Moon Speech Raises Old Ghosts as the Times Turns 20

Washington Post/May 23, 2002
By Frank Ahrens

At Tuesday night's celebration of the Washington Times' 20th anniversary, its founder, the Rev. Sun Myung Moon, gripped a podium at the Washington Hilton and delivered an impassioned, hour-long evangelical sermon in Korean saying he established the newspaper "in response to heaven's direction."

During the sermon, he set the course for the Times' next 10 years: "The Washington Times is responsible to let the American people know about God." Later, he added: "The Washington Times will become the instrument in spreading the truth about God to the world."

By this point, several Times staffers had exited for the Hilton's bar, either because the party was alcohol-free or -- possibly -- because they needed a stiff drink.

SUPPLIED DATA:
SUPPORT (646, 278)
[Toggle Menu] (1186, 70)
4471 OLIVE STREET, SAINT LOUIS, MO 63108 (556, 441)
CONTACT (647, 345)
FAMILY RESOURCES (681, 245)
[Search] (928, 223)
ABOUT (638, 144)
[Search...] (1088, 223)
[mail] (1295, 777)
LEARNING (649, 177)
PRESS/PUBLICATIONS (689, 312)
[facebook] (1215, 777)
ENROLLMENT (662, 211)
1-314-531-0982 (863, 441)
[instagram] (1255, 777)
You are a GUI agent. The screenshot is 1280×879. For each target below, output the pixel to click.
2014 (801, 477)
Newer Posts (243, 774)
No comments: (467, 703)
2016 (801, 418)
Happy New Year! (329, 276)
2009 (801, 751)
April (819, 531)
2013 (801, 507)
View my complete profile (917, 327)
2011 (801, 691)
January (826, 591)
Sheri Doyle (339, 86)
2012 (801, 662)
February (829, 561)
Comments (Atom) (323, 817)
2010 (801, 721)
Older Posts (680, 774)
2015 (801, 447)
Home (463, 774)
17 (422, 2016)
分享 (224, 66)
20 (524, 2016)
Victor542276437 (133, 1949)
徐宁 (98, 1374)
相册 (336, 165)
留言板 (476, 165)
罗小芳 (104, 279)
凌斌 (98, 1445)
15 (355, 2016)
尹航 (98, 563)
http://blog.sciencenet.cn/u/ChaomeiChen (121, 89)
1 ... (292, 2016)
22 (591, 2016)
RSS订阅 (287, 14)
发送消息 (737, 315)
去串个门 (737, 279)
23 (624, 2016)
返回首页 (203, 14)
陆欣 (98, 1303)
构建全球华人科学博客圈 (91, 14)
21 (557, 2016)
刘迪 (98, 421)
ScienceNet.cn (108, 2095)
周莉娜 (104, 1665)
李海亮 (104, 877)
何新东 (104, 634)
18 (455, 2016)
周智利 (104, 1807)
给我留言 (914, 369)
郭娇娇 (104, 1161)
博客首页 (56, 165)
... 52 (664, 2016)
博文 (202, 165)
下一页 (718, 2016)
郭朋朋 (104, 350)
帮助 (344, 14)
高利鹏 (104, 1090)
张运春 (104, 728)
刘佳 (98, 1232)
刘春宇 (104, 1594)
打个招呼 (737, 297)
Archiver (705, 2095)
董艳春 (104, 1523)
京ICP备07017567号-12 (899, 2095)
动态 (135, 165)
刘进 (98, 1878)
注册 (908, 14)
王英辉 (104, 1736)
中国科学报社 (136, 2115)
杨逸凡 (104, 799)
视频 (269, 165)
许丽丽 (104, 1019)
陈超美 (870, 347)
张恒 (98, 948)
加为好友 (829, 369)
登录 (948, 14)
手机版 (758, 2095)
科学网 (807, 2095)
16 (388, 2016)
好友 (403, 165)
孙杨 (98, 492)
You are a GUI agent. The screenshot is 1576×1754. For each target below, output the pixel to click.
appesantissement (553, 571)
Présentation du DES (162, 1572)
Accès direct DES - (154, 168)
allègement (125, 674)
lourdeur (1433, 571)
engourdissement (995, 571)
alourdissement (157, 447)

EXERCISE 1: According to the Washington Times anniversary article, in what language did Moon deliver his sermon?
EXERCISE 2: Write out the part of the Washington Times anniversary article starting with "At Tuesday night's" and going on through "a stiff drink.".

OUTPUT 1: Korean

OUTPUT 2:
At Tuesday night's celebration of the Washington Times' 20th anniversary, its founder, the Rev. Sun Myung Moon, gripped a podium at the Washington Hilton and delivered an impassioned, hour-long evangelical sermon in Korean saying he established the newspaper "in response to heaven's direction."

During the sermon, he set the course for the Times' next 10 years: "The Washington Times is responsible to let the American people know about God." Later, he added: "The Washington Times will become the instrument in spreading the truth about God to the world."

By this point, several Times staffers had exited for the Hilton's bar, either because the party was alcohol-free or -- possibly -- because they needed a stiff drink.